• _What you will do_
Below are the records; give the number of lines in them that include the word "Open", and nothing more.

• _Dataset excerpts_

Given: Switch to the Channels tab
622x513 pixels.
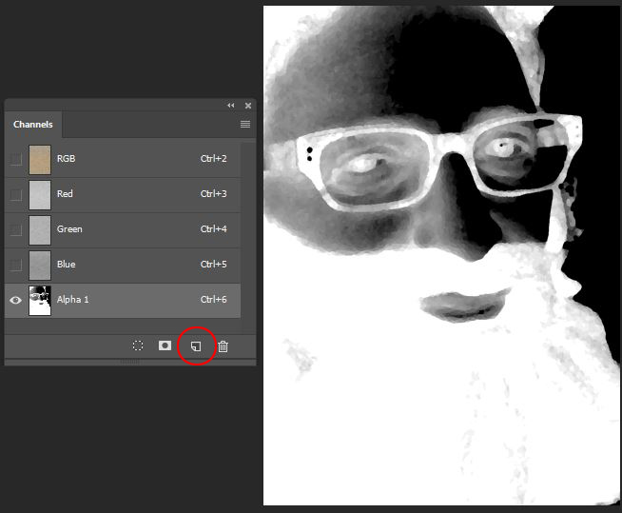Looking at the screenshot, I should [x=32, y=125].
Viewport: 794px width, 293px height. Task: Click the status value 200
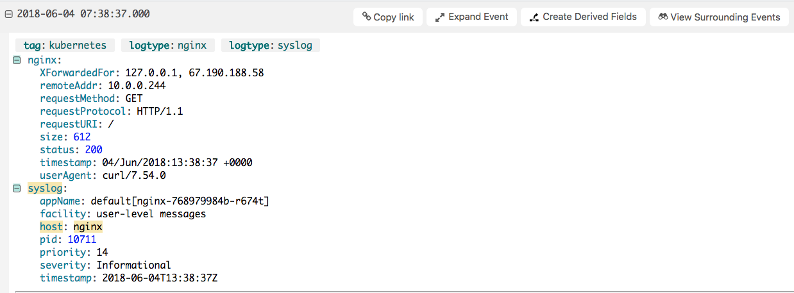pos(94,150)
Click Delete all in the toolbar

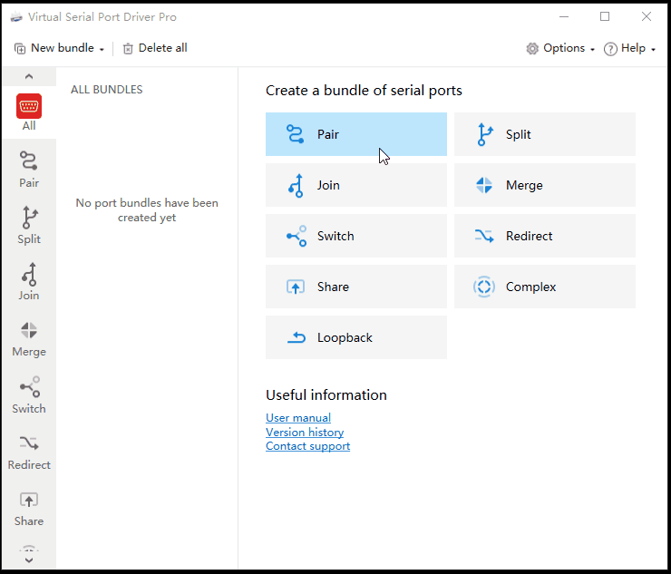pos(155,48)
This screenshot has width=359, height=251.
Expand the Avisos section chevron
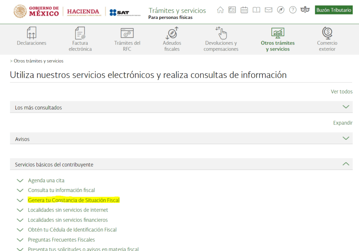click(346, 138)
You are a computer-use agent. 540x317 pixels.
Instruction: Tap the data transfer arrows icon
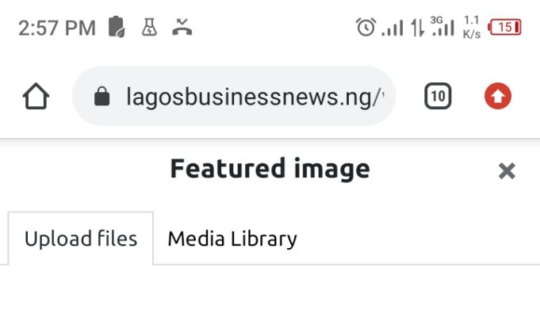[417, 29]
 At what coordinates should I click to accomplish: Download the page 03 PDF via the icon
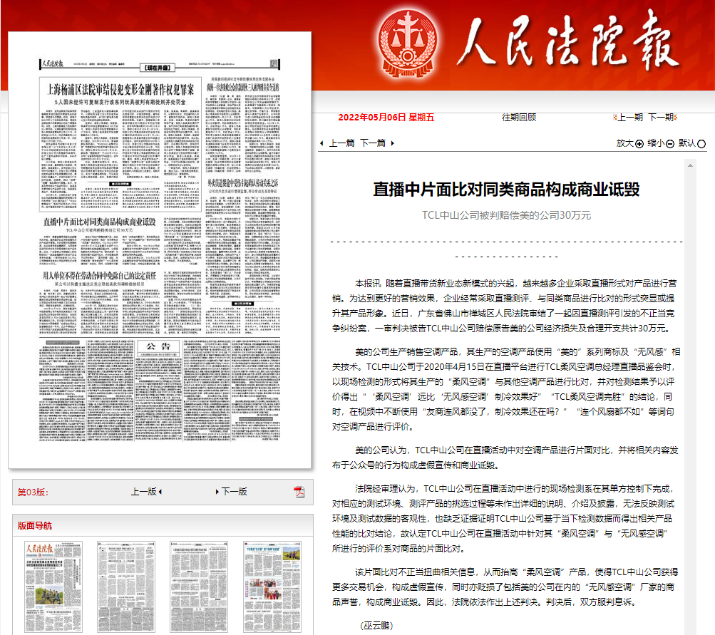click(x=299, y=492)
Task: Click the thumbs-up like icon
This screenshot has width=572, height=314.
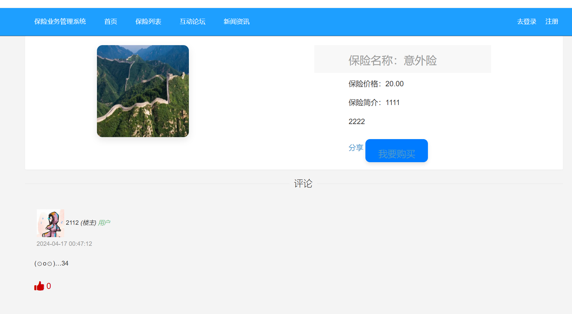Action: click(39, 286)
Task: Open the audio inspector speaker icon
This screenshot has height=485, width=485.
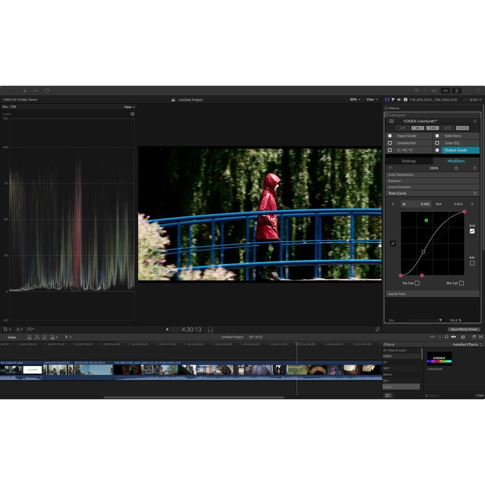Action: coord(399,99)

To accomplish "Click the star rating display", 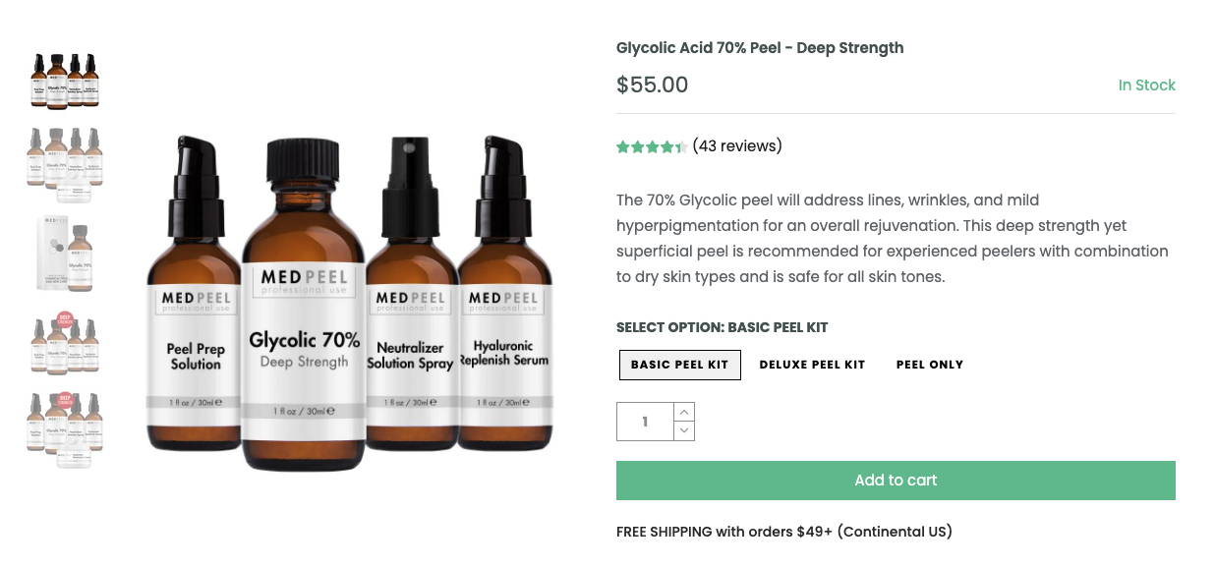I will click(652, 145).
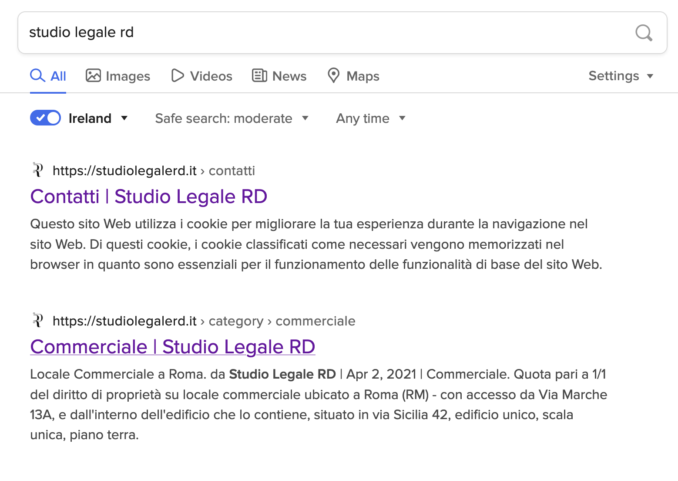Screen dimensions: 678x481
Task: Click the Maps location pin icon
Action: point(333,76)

...

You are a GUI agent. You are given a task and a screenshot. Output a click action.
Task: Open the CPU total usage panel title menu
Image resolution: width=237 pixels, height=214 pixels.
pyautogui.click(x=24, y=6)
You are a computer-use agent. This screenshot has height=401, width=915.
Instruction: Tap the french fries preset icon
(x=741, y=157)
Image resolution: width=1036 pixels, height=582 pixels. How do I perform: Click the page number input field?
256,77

• _Result_
2